### Activity 1
From the George Condo article, list the artists whose traces the text says traverse Condo's paintings.
### Activity 2
Please summarize the George Condo article in two sentences.
### Activity 3
Carry the George Condo article on from its final sentence.

### Exercise passage
George Condo ascending…

[03/04/2018]

Shown on the cover of Phillips’ New Now sale catalogue in February 2018… exhibited opposite Pablo Picasso at Sotheby’s Hong Kong last month… the American artist George Condo is receiving ever-more support from the art market’s major players and his influence on the Contemporary scene is clearly growing. Meanwhile… his prices are soaring. Artprice takes a quick look at the career and market of this atypical artist.

In many respects, George CONDO’s oeuvre looks like a major exercise in dislocation ad absurdum of paintings by Old Masters and Modern artists. By revisiting the vocabulary of art history and transposing it into a more contemporary language, Condo plays a complex game with our own imaginations. Traces of Goya, Velazquez, Manet and Picasso traverse his paintings and resonate in our memories. We seem to recognize the characters Condo paints, although they are pure invention… Somehow managing to merge Pop culture, Cartoon culture and “traditional painting”, George Condo’s clownish figures somehow deconstruct the artifice of representation. In what Condo himself describes as artificial realism – a “realistic representation of that which is artificial” – he offers an uninhibited reading of art history that has already influenced many artists in the generation of Glenn Brown and John Currin.

History…

Condo emerged on the New York scene during the early 1980s at the same time as his friend Jean-Michel BASQUIAT (who persuaded him to move to New York) and Keith HARING. Having quit New Hampshire, he spent time at Andy Warhol’s Factory and began showing in East Village galleries. In 1983, Ulrike Kantor’s gallery in Los Angeles offered him his first solo exhibition and by 1985 he had gained the support of several major galleries in Rotterdam, Cologne, Zurich (Galerie Bruno Bischofberger), Tokyo, New York (Barbara Gladstone Gallery) and Los Angeles (Larry Gagosian). That same year, he moved to Paris where he lived for 10 years before returning to New York. During his Parisian period, the Daniel Templon Gallery gave him a show in 1990 (Recent Paintings 1989-90) and began to promote his work in France. Over the years, his works have been exhibited worldwide and found their way into prestigious institutions like the Museum of Modern Art, the Whitney Museum of American Art, the Metropolitan and the Solomon R. Guggenheim Museum in New York, the Tate Modern in London and the National Gallery of Art in Washington.

As of 2009, when Condo enjoyed a solo exhibition in the Dina Vierny-Musee Maillol Foundation in Paris (The Lost Civilization) and another at Xavier Hufkens in Brussels, Condo’s market began to snowball. Between 2009 and 2011, his annual auction turnover multiplied by 5.6x (from $1.35 million to $7.5 million ) and, nowadays, his prices are rocketing past the million-dollar threshold.

Exhibitions → higher prices… and vice versa

In recent years the market prices of George Condo’s works have posted strong and steady growth. In fact, his meteoric rise (+1,093% since 2000 according to Artprice’s price index calculations) have made him a favourite with the major auction houses, which have even honoured his work in private exhibitions. Last year Phillips organised a major exhibition of more than 200 of his drawings (George Condo: The Way I Think, 11 March – 25 June, 2017) which then travelled to the Louisiana Museum of Modern Art in Denmark. For Phillips, Condo has become a serious money spinner having sold nearly 200 of his works over the past four years, including three above the million-dollar line (Tumbling Heads, $1.05 million on 15 May 2008; Young Girl with Blue Dress, $1.5 million on 26 November 2017 and Woman & Man $1.8 million on 8 March 2018).

### Provided records
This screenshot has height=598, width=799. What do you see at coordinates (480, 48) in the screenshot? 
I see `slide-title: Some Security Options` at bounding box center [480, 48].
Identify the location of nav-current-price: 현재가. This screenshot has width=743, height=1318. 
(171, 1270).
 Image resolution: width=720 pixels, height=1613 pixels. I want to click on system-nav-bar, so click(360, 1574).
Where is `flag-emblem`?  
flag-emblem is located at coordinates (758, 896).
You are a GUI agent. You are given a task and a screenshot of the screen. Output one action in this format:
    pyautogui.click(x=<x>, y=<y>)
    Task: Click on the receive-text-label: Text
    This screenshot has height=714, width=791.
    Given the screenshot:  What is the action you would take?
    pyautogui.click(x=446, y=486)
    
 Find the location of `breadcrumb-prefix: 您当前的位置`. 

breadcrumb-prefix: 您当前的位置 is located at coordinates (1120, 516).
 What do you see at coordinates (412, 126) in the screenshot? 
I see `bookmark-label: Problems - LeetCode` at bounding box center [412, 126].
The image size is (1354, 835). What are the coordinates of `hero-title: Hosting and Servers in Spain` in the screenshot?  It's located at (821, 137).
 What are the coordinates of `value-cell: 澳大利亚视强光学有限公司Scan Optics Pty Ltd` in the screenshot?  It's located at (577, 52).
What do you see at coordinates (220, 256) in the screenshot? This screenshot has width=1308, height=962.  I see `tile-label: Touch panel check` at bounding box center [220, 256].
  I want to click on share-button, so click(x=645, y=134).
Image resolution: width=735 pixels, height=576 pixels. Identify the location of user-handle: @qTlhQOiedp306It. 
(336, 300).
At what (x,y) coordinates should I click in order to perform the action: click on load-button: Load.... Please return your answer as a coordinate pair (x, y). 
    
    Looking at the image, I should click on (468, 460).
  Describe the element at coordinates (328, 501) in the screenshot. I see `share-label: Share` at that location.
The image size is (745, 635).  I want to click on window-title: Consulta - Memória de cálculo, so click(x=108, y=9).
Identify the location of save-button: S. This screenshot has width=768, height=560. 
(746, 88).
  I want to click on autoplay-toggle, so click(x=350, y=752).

### Answer space 1
Goya, Velazquez, Manet, Picasso

### Answer space 2
George Condo, an American artist who emerged in New York in the early 1980s alongside Basquiat and Haring, revisits the vocabulary of art history in what he calls artificial realism, and his works have been shown worldwide and entered major museums. His market began to snowball in 2009, and his prices have risen strongly, with Phillips selling nearly 200 of his works over four years, three of them above a million dollars.

### Answer space 3
Naturally, Christie’s and Sotheby’s have had a similar success with works by George Condo. Where there’s demand… there’s intense competition: in November last year, Sotheby’s New York branch generated Condo’s current auction record of more than $4 million, four times the mid-range estimate, with a painting entitled Compression IV (2011). Last month Sotheby’s Hong Kong decided to promote Condo in very effective private exhibition of his painted portraits, “facing off” with portrait works by Pablo Picasso.

Although the exhibition was short (16-31 March 2018), it attracted a lot of attention. Organized during Art Basel Hong Kong, Sotheby’s announced the “encounter of two geniuses” via an exhibition-sale containing forty portraits with an overall value exceeding $300 million. The exhibition, Face-Off: Picasso /Condo, was based on several loans of works (just like a museum exhibition) to provide sufficient substance for a ‘dialogue’ between the two artists in the field of portrait painting. Throughout his life, Picasso deconstructed and reinvented this traditional genre with paintings of his family, his muses, his lovers, his friends and children, exploring his subjects from all perspectives and infusing his portraits with strong emotional and psychological expression.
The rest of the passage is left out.